Input ▸
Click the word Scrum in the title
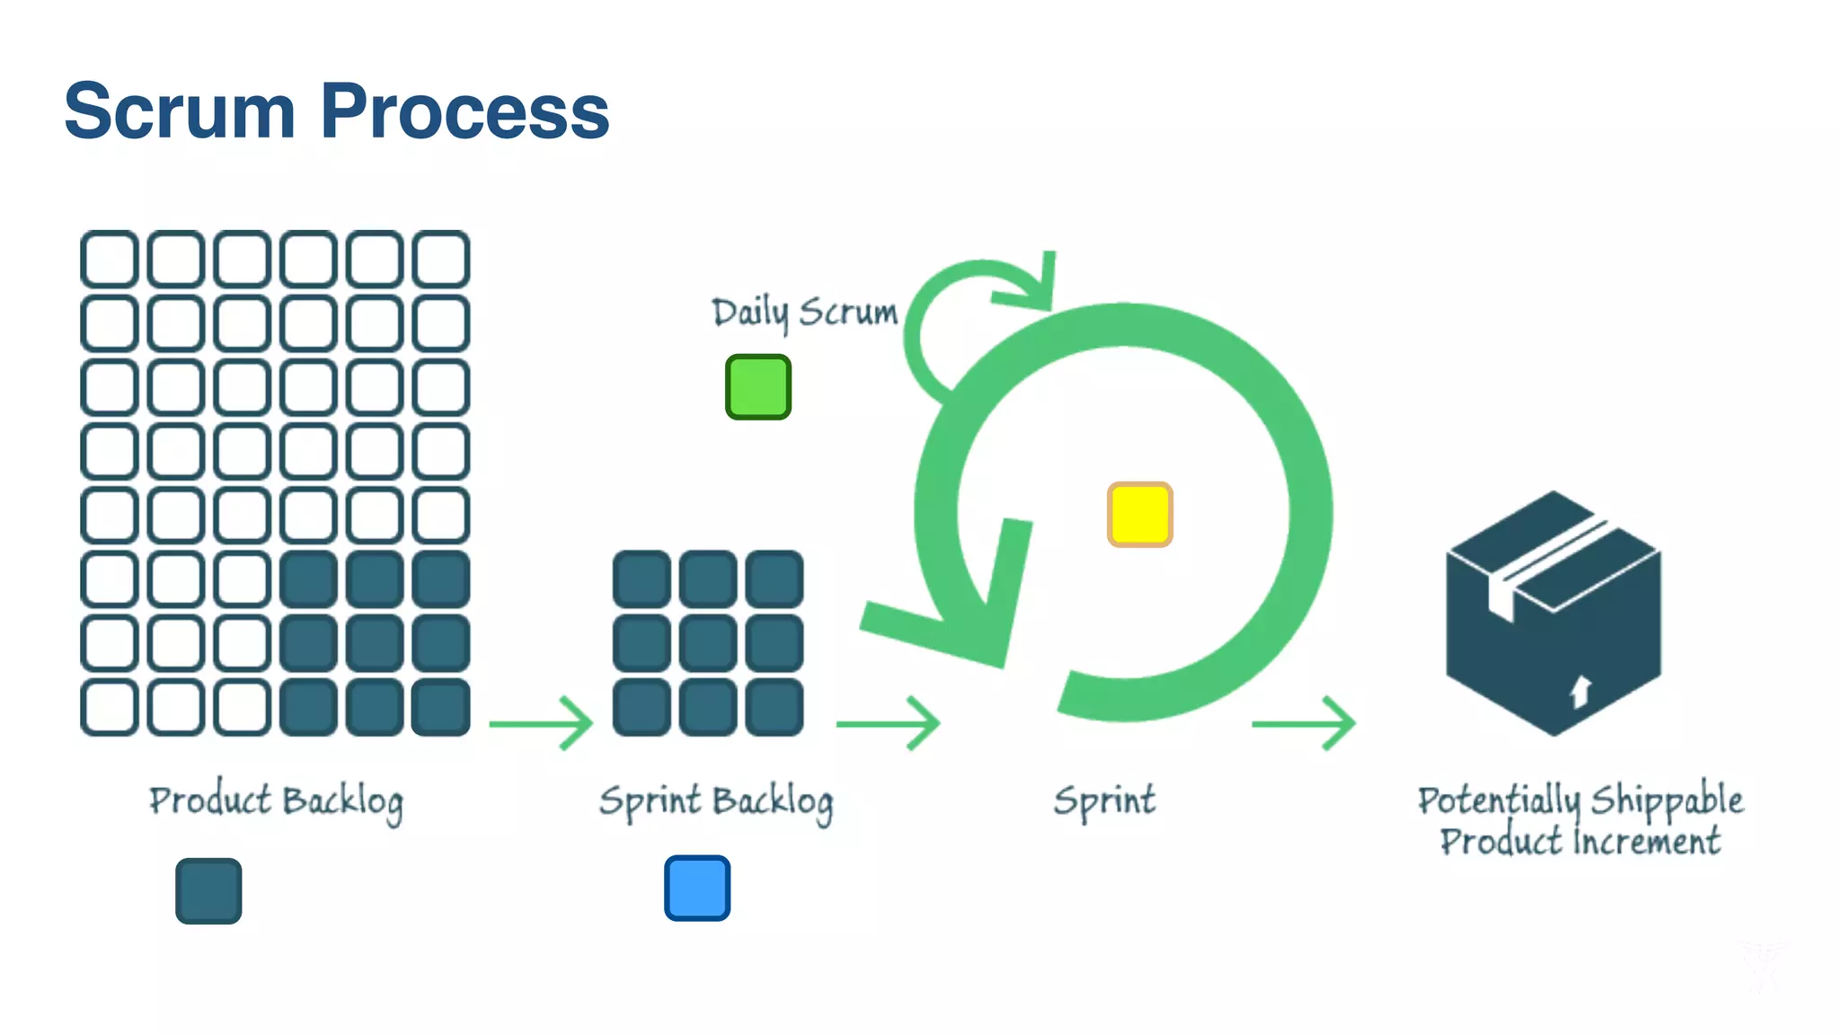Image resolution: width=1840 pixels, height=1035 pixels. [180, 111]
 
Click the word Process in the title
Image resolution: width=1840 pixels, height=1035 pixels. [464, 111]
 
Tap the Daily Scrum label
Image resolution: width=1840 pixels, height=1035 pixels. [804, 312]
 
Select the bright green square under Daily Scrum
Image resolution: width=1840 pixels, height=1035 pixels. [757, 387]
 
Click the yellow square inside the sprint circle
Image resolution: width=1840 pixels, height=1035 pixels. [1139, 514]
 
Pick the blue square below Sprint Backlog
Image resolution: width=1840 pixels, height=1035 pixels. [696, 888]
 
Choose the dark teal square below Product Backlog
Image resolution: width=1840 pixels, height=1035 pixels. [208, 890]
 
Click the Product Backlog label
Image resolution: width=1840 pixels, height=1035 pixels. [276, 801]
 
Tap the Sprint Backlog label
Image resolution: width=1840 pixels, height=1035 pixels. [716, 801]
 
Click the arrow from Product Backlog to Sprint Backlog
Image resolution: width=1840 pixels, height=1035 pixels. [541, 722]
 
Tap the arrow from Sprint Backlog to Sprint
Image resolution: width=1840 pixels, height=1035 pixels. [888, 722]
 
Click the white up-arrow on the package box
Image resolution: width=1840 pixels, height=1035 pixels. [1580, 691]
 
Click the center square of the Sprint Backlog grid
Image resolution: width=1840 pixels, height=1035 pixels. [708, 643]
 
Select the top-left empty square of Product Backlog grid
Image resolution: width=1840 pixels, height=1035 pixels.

Task requirements ▸
Could you give all of the entries above again with "Product Backlog" replaced by "Product Queue" and everything else unchanged, leaving the pictures out?

Response ▸
Click the word Scrum in the title
Image resolution: width=1840 pixels, height=1035 pixels. [180, 111]
 
Click the word Process in the title
Image resolution: width=1840 pixels, height=1035 pixels. [464, 111]
 
Tap the Daily Scrum label
Image resolution: width=1840 pixels, height=1035 pixels. [804, 312]
 
Select the bright green square under Daily Scrum
Image resolution: width=1840 pixels, height=1035 pixels. [757, 387]
 
Click the yellow square inside the sprint circle
Image resolution: width=1840 pixels, height=1035 pixels. [1139, 514]
 
Pick the blue square below Sprint Backlog
Image resolution: width=1840 pixels, height=1035 pixels. [696, 888]
 
Choose the dark teal square below Product Queue
Image resolution: width=1840 pixels, height=1035 pixels. [208, 890]
 
Click the Product Queue label
Image resolution: width=1840 pixels, height=1035 pixels. [276, 801]
 
Tap the Sprint Backlog label
Image resolution: width=1840 pixels, height=1035 pixels. [716, 801]
 
Click the arrow from Product Queue to Sprint Backlog
Image resolution: width=1840 pixels, height=1035 pixels. [541, 722]
 
Tap the arrow from Sprint Backlog to Sprint
Image resolution: width=1840 pixels, height=1035 pixels. [888, 722]
 
Click the white up-arrow on the package box
Image resolution: width=1840 pixels, height=1035 pixels. [1580, 691]
 
Click the center square of the Sprint Backlog grid
Image resolution: width=1840 pixels, height=1035 pixels. [708, 643]
 
Select the top-left empty square of Product Queue grid
Image resolution: width=1840 pixels, height=1035 pixels.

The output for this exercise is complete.